OK, Supreme Court, So What Kind of ‘Racial Gerrymander’ Is Permissible, Then? Hmm?
The Supreme Court has become a haven for conservative bias
As the country approaches the 2018 midterms, gerrymandering has become the focal point for a lot of voting rights groups trying to fight rigged district maps designed to suppress Democratic voters, those primarily being minorities. While these organizations have seen some victories in places like Maryland, there have also been plenty of losses in states like North Carolina, Wisconsin, and now recently Texas.
Called Abbot v. Perez, the case has a long history, but to sum it up Texas gained four congressional seats as a result of an influx of minority citizens during the 2010 census. Because of this, various new maps were drawn up by the state district court based on complaints from both voting rights advocates and the state, with the situation only becoming tougher following the federal Supreme Court ruling of Shelby County v. Holder, which destroyed the need for new state voter laws to be reviewed by federal officials.
Related: Huge Victory For Dems in Key Battleground State as Court Rules GOP Gerrymandering Unconstitutional
Despite this, the Texas District Court ruled in August of last year that the finalized maps violated the Voting Rights Act, meaning the state had to redraw them. Not giving up, the state, led primarily by Texas Attorney General Ken Paxton, appealed to the conservative Supreme Court, which put a freeze on the district court’s decision in September 2017.
Fast forward to Monday, and the court has officially made its decision. In one of those close 5-4 rulings, the justices determined that only one of the districts had “permissible” racial gerrymandering, presenting a strong blow to voting rights advocates both in Texas and red states nationwide.
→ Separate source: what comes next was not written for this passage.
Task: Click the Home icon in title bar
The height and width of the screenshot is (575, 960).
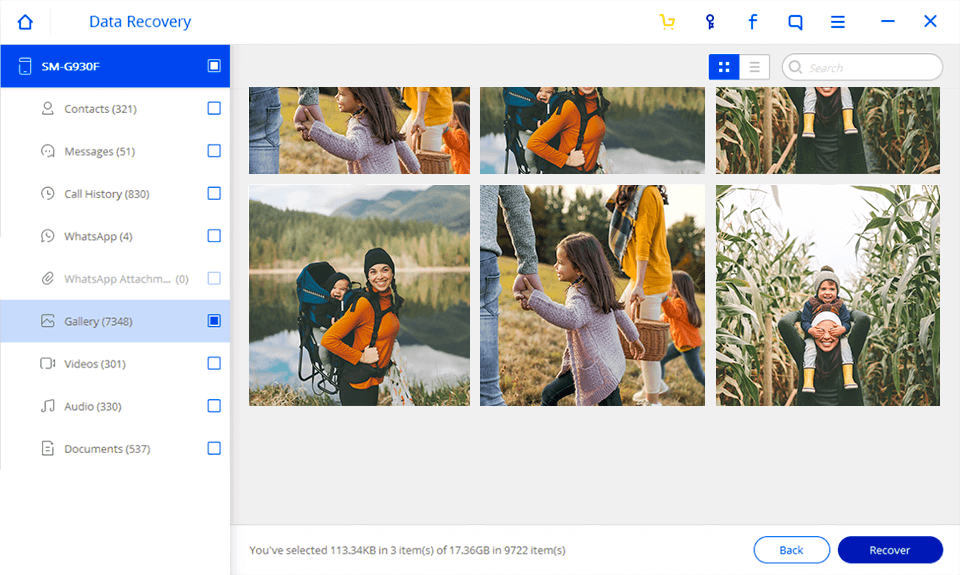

Writing the majority opinion, Justice Samuel Alito claimed that the district court had acted wrongly:
“We now hold that the three-judge court committed a fundamental legal error. It was the challengers’ burden to show that the 2013 Legislature acted with discriminatory intent when it enacted plans that the court itself had produced. The 2013 Legislature was not obligated to show that it had “cured” the unlawful intent that the court attributed to the 2011 Legislature. Thus, the essential pillar of the three-judge court’s reasoning was critically flawed.
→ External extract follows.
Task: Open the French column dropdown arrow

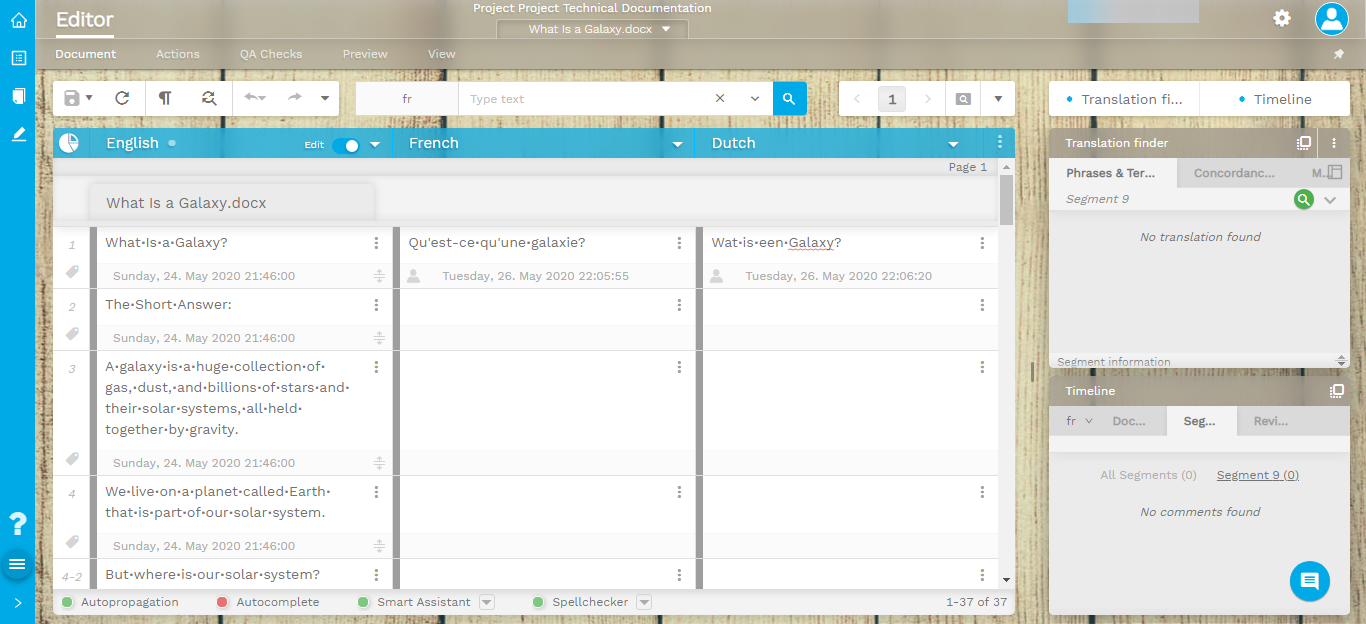Action: [x=677, y=144]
“When the congressional and state legislative districts are reviewed under the proper legal standards, all but one of them, we conclude, are lawful.”
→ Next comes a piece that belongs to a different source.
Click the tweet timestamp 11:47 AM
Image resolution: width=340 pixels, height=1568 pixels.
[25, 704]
Justice Sotomayor wrote, in a dissenting opinion that this case “comes at serious costs to our democracy.” The worst part is that she is absolutely right.
While gerrymandering has always been a painful issue in the United States, it has become even worse this decade due to a couple of infamous developments, the first being the Republican project REDMAP (Redistricting Majority Project). And if there was any doubt that the REDMAP project was designed to cement a Republican advantage in the outdated Electoral College, just look at the name. RED MAP. It doesn’t get much more blatant than that. And, sure enough, it saw the GOP take advantage of the 2010 census to implement a mass redrawing of voting districts in swing states for the purposes of partisan gerrymandering, and the second of course being the aforementioned Supreme Court ruling in Shelby County v. Holder.
All of which leaves us to ask the question… OK, Supreme Court, So what kind of ‘racial gerrymander’ Is permissible, then? Hmm?
The 2018 midterms will be tough, but that does not mean all is lost for Democrats. Starting/continuing strong grassroots movements in local and state districts, as well as having Democrats run on universally popular progressive issues like Medicare-for-all will be the key, for Democrats, to winning Congress this year.